Background: In the current context of dyslipidaema, hyperglycaema and lipodystrophia observed among HIV-seropositive subjects, it is important to study the risk of myocardial infarction (MI) in this population. The French Hospital Database on HIV, which includes a large number of seropositive subjects followed for substantial periods, offers the opportunity to analyse the impact of protease inhibitors (PI) on the risk of MI among men.

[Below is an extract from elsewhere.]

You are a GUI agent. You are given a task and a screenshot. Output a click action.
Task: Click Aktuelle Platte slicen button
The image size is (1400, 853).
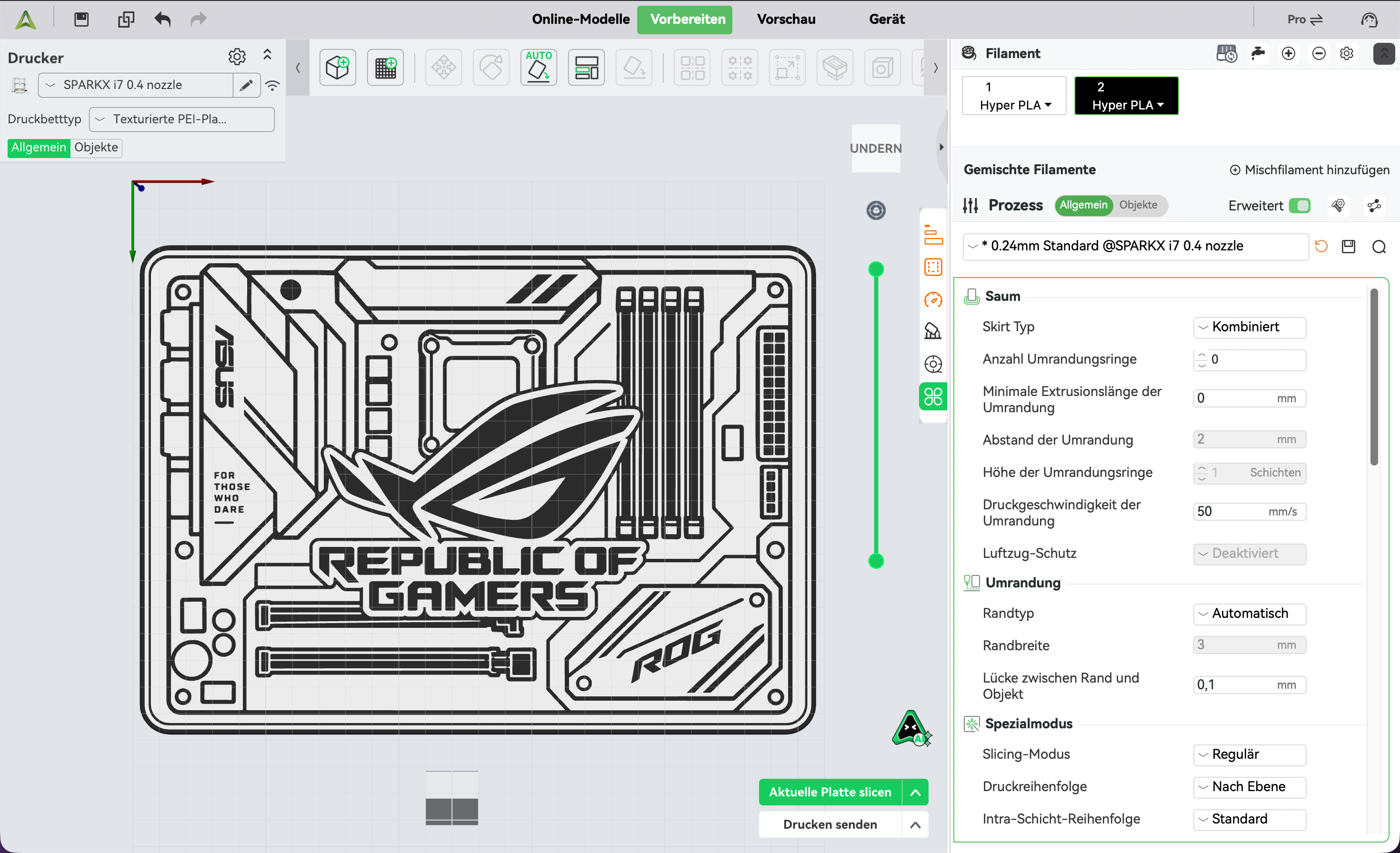830,792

Methods: Cox model was used to study the risk factors of MI occurrence. Standardized morbidity ratios (SMR) in men exposed to PI were calculated with data from the French general male population (FGMP) of the same age as reference.
Results: Between 1996 and 1999, MI was diagnosed in 60 men among 88 029 person-years (PY), including 49 cases among men exposed to PI. In the Cox model, exposure to PI was associated with a higher risk of MI [relative hazard (RH), 2.56; 95% confidence interval (CI), 1.03–6.34]. The expected incidence in the FGMP was 10.8/10 000 PY. The SMR relative to the FGMP was 0.8 (95% CI, 0.5–1.3) for men exposed to PI for < 18 months (G1), 1.5 (95% CI, 0.8–2.5) for men exposed for 18–29 months (G2) and 2.9 (95% CI, 1.5–5.0) for men exposed for ≥ 30 months (G3). With G1 as reference, the SMR was 1.9 (95% CI, 1.0–3.1) for G2 and 3.6 (95% CI, 1.8–6.2) for G3.
Conclusion: Our results point to a duration-related effect relationship between PI and MI, with a higher MI incidence rate among men exposed to PI for 18 months or more.